What the exercise asks
When you transcribe the listing that follows, keep every line exact and omit the pictures.

Data supplied
━━━━━━━━

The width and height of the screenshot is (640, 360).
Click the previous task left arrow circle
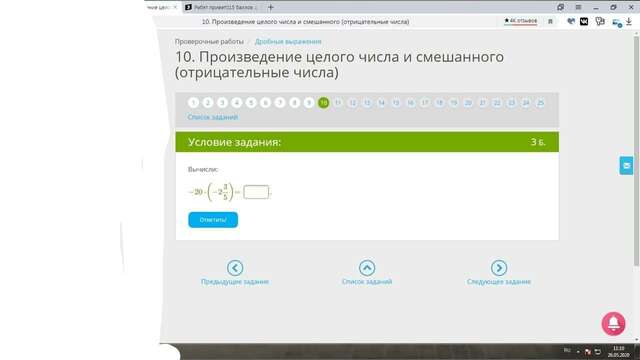[235, 268]
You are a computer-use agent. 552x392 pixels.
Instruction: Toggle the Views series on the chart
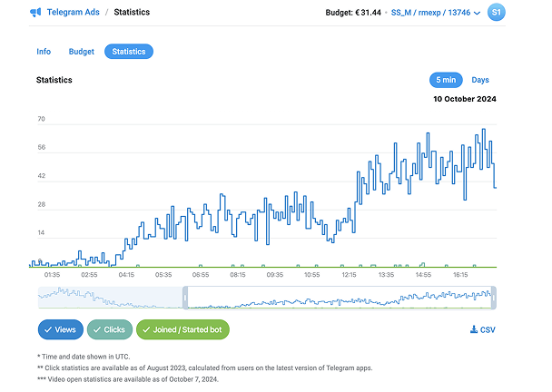click(61, 329)
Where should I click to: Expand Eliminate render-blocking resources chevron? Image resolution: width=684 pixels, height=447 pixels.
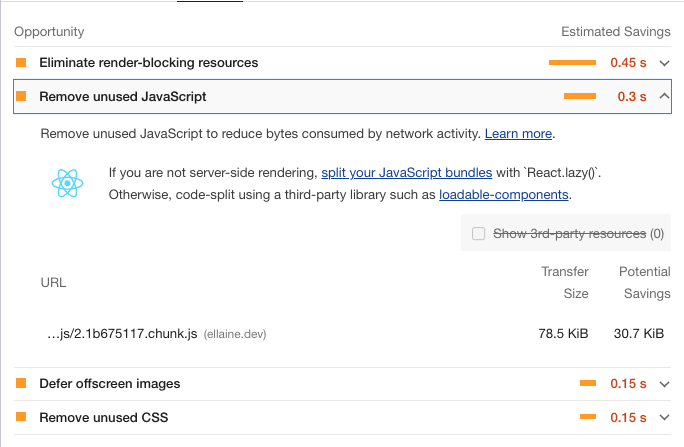[664, 63]
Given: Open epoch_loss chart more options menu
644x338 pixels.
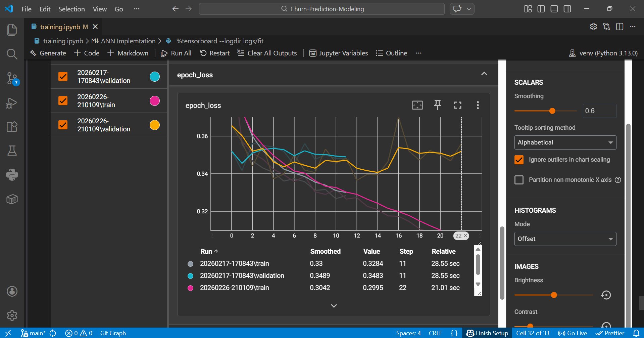Looking at the screenshot, I should click(478, 105).
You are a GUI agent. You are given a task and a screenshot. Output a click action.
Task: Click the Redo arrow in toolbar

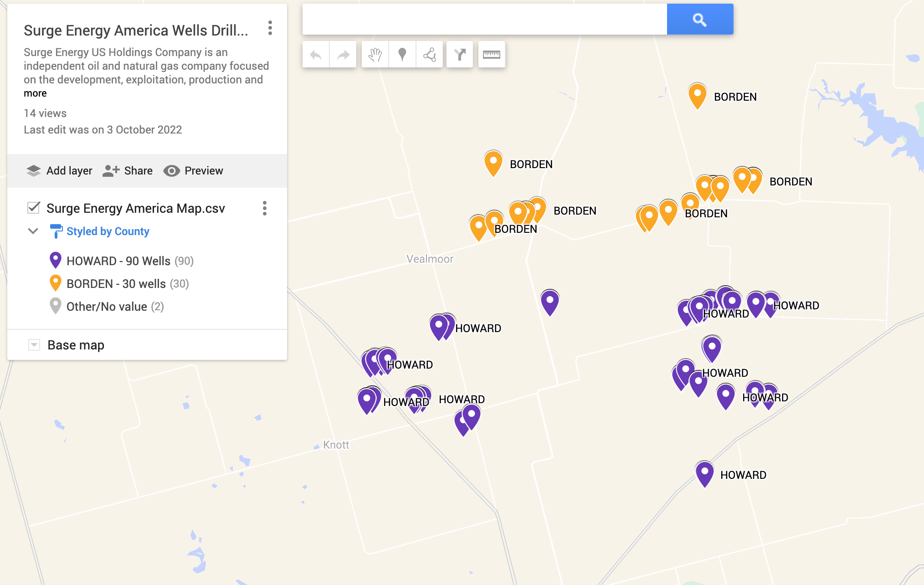pyautogui.click(x=343, y=55)
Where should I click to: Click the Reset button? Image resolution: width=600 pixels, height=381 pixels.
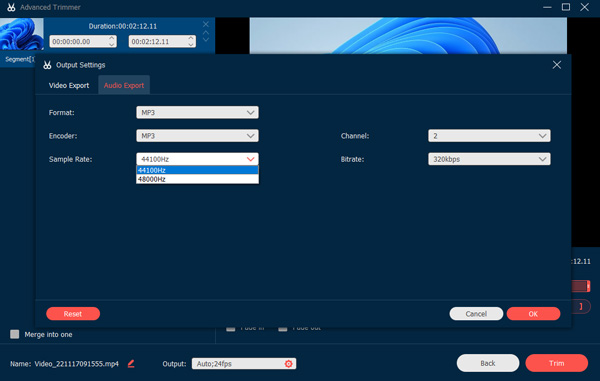[73, 314]
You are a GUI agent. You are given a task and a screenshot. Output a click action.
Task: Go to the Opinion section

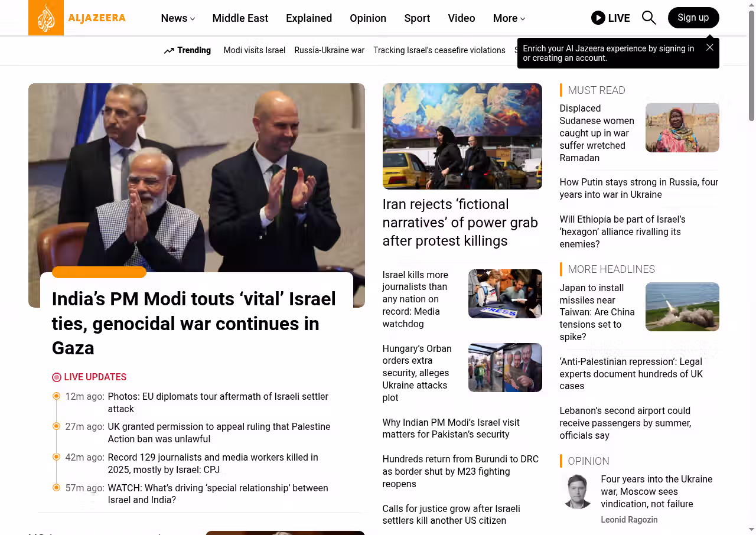pyautogui.click(x=368, y=18)
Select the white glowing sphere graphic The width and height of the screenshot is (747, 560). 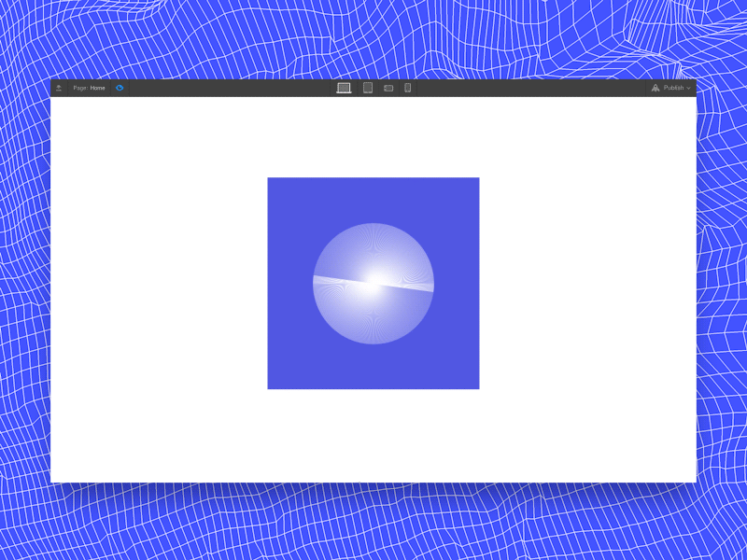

━━━━━━━━

Solution for this exercise
The width and height of the screenshot is (640, 360).
Click the previous task left arrow circle
[235, 268]
You are a computer-use agent. 552x392 pixels.
Instruction: Toggle the Views series on the chart
click(61, 329)
Where should I click to: Expand Eliminate render-blocking resources chevron? Image resolution: width=684 pixels, height=447 pixels.
[664, 63]
Given: Open epoch_loss chart more options menu
644x338 pixels.
Looking at the screenshot, I should click(478, 105).
You are a GUI agent. You are given a task and a screenshot. Output a click action.
Task: Click the Redo arrow in toolbar

pyautogui.click(x=343, y=55)
Where should I click to: Click the Reset button? Image resolution: width=600 pixels, height=381 pixels.
[73, 314]
You are a GUI agent. You are given a task and a screenshot. Output a click action.
Task: Go to the Opinion section

pyautogui.click(x=368, y=18)
Select the white glowing sphere graphic The width and height of the screenshot is (747, 560). 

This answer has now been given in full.